- _Task requirements_
1. Translate this sentence from the passage on radiation risks for reactor workers into Spanish: "Gamma rays and other penetrating radiation can cause cancers and other long-term illnesses or, in high amounts, near-term illness or death."
2. From the passage on radiation risks for reactor workers, copy the stretch from "Gamma rays and" through "in continuing exposure." word for word.

But Arnold Gundersen, a consultant who worked in American plants nearly identical to the stricken Japanese ones, said it was likely that the company was calling in retirees and workers from unaffected plants for help. And perhaps for sacrifice, as well. “They may also be asking for people to volunteer to receive additional exposure,” he said.
People who are working close to the reactor — pumping water, or operating valves inside the secondary containment structure — would almost certainly be wearing full bodysuits and air packs, Mr. Gundersen said. But some forms of radiation can penetrate any gear.
Gamma rays and other penetrating radiation can cause cancers and other long-term illnesses or, in high amounts, near-term illness or death.
Health physicists should gauge the radiation level in the work area, and the workers would normally be told how long they can remain. “There may be a health physicist who will say, You only have an hour or two to do this job,” Mr. Gundersen said. Each worker would carry a dosimeter, which measures radiation exposure, “and they’ll be looking at it,” he added. “When it hits a certain number, they should leave.”
Suits and air packs are meant to keep radioactive particles off the skin and out of the lungs until the workers return to a safer area.
Workers are trained to remove the gear in a specific way to avoid leaving any particles on their skin that would result in continuing exposure.

- _Given entries_

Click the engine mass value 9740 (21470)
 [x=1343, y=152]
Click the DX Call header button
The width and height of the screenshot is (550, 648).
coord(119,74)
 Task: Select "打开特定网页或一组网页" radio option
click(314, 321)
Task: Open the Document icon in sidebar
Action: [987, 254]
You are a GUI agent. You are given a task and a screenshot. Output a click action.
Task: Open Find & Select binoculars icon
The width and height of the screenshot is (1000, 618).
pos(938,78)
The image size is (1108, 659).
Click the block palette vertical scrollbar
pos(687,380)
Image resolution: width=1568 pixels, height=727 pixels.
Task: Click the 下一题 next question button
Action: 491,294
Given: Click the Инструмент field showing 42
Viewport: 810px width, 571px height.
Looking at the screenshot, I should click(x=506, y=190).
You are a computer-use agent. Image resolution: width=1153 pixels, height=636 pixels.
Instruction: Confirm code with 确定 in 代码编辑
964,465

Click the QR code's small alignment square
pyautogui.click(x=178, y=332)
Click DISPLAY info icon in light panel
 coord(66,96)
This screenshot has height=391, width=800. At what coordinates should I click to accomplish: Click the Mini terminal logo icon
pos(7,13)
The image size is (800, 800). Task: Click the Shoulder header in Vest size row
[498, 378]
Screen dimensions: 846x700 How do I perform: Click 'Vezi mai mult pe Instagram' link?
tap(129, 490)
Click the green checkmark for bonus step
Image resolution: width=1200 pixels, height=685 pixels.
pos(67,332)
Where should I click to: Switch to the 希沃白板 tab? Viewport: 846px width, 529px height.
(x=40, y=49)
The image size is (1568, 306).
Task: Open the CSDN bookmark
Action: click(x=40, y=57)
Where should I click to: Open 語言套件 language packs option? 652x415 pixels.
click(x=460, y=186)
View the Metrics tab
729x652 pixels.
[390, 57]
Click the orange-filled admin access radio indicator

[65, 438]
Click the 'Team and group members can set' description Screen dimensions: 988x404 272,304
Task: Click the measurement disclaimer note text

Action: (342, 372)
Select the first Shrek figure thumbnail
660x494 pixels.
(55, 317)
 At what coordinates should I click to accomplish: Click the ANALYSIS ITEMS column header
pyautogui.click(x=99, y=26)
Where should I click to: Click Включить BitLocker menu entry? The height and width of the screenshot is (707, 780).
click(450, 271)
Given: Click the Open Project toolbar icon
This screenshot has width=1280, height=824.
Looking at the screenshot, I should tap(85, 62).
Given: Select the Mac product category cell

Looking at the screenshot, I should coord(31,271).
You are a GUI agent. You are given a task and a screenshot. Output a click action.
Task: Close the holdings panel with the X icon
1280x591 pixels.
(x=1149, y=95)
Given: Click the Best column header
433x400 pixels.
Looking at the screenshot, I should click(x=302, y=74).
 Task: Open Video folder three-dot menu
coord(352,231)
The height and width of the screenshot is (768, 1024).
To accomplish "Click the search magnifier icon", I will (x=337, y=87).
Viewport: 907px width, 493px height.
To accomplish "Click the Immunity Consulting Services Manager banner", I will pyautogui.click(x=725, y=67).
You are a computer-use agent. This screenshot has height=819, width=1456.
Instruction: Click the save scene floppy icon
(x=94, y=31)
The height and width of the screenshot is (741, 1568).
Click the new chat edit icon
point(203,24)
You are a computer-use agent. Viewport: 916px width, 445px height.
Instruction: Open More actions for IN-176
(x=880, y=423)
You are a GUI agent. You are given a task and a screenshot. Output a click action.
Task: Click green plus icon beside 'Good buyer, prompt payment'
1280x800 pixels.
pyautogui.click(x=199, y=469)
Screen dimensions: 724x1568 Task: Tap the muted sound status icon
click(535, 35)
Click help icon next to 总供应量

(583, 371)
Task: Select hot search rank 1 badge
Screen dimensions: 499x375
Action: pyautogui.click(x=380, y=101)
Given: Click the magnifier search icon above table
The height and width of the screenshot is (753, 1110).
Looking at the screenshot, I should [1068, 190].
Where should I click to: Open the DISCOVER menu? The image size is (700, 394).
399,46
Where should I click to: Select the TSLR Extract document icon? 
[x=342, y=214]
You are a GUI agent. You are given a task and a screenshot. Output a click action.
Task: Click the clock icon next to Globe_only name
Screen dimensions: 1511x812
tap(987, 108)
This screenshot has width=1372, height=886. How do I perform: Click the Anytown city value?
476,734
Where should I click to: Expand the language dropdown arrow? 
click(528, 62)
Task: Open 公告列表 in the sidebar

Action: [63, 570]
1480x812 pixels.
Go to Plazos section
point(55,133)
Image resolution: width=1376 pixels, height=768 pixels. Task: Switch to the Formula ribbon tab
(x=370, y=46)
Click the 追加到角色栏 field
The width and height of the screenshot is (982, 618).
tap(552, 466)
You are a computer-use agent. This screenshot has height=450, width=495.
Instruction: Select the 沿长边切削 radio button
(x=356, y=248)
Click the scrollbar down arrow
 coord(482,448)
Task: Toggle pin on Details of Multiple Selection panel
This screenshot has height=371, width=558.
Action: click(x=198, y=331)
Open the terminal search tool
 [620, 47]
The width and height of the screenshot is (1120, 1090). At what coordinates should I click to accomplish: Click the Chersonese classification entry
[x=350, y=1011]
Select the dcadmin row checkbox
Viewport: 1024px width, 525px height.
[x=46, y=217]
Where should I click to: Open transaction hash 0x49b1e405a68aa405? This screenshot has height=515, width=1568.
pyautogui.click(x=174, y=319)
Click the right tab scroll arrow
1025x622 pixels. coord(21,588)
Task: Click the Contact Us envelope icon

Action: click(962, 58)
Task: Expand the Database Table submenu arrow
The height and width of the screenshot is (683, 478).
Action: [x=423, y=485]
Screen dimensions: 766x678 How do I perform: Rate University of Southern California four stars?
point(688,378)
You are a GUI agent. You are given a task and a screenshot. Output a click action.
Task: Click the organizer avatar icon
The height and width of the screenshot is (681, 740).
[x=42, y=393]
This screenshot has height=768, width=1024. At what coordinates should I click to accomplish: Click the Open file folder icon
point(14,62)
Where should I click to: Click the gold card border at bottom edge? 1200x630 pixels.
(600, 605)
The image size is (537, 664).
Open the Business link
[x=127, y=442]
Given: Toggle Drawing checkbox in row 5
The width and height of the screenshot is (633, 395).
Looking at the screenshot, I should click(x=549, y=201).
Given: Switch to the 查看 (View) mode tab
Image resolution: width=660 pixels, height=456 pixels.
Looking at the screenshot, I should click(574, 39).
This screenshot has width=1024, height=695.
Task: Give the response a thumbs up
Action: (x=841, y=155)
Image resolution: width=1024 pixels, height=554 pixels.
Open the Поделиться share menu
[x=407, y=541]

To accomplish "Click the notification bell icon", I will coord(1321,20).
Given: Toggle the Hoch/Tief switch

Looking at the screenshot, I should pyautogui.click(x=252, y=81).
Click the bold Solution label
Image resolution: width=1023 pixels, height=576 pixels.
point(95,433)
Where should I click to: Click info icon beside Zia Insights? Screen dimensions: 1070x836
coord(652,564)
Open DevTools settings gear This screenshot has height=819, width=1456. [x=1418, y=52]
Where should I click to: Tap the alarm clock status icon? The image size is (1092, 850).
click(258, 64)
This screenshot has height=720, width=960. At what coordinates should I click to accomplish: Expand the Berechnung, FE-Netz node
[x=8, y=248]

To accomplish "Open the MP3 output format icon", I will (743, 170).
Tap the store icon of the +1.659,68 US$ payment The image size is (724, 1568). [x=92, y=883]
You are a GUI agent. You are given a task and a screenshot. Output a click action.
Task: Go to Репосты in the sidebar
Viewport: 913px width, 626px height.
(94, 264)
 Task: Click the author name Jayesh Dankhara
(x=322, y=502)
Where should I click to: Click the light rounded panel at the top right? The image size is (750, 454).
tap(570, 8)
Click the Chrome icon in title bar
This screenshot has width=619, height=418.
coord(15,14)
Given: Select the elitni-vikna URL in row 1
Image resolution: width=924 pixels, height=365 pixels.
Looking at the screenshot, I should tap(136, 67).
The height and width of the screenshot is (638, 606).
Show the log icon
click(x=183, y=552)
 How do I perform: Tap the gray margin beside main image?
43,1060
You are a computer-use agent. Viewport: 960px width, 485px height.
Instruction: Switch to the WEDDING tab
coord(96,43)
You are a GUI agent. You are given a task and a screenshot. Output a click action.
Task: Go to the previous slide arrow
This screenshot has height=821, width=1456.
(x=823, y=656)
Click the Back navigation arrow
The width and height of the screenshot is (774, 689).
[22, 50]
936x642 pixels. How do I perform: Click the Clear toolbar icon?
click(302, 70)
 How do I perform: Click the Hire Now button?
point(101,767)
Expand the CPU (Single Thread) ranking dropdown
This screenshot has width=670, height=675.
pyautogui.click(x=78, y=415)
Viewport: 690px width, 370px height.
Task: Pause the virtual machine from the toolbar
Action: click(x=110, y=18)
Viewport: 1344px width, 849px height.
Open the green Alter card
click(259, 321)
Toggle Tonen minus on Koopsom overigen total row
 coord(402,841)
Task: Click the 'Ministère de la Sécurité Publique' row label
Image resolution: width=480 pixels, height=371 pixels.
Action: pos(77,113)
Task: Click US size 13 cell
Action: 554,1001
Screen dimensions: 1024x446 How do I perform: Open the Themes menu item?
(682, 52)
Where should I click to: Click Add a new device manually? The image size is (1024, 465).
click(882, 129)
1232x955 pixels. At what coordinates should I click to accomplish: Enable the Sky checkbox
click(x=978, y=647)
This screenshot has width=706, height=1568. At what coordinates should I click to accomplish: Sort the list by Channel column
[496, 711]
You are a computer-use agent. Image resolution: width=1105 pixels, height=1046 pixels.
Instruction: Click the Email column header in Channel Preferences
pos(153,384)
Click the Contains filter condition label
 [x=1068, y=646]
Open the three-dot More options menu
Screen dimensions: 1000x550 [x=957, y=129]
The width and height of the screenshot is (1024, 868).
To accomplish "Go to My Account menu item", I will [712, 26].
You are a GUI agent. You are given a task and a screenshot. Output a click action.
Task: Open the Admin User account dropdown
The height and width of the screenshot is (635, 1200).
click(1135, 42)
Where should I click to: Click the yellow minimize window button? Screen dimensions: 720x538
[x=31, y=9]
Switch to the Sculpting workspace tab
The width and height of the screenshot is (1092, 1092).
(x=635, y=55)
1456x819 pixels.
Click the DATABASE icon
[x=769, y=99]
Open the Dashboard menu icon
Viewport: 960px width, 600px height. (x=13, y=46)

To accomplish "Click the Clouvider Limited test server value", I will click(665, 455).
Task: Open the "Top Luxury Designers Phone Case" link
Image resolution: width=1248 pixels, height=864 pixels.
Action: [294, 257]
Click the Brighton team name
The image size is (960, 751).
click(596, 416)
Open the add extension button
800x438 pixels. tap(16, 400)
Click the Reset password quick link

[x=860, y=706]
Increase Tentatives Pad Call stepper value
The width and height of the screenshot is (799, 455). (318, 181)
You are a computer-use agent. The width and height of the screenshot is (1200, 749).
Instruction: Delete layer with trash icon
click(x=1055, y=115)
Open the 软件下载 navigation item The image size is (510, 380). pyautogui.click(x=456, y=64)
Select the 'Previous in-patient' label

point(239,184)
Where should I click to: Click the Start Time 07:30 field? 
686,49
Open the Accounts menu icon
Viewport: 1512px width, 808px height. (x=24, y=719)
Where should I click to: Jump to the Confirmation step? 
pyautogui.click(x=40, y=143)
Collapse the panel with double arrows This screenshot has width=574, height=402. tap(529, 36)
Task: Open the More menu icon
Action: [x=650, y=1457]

- _Answer section_
1. Los rayos gamma y otras radiaciones penetrantes pueden causar cánceres y otras enfermedades a largo plazo o, en grandes cantidades, enfermedades a corto plazo o la muerte.

2.
Gamma rays and other penetrating radiation can cause cancers and other long-term illnesses or, in high amounts, near-term illness or death.
Health physicists should gauge the radiation level in the work area, and the workers would normally be told how long they can remain. “There may be a health physicist who will say, You only have an hour or two to do this job,” Mr. Gundersen said. Each worker would carry a dosimeter, which measures radiation exposure, “and they’ll be looking at it,” he added. “When it hits a certain number, they should leave.”
Suits and air packs are meant to keep radioactive particles off the skin and out of the lungs until the workers return to a safer area.
Workers are trained to remove the gear in a specific way to avoid leaving any particles on their skin that would result in continuing exposure.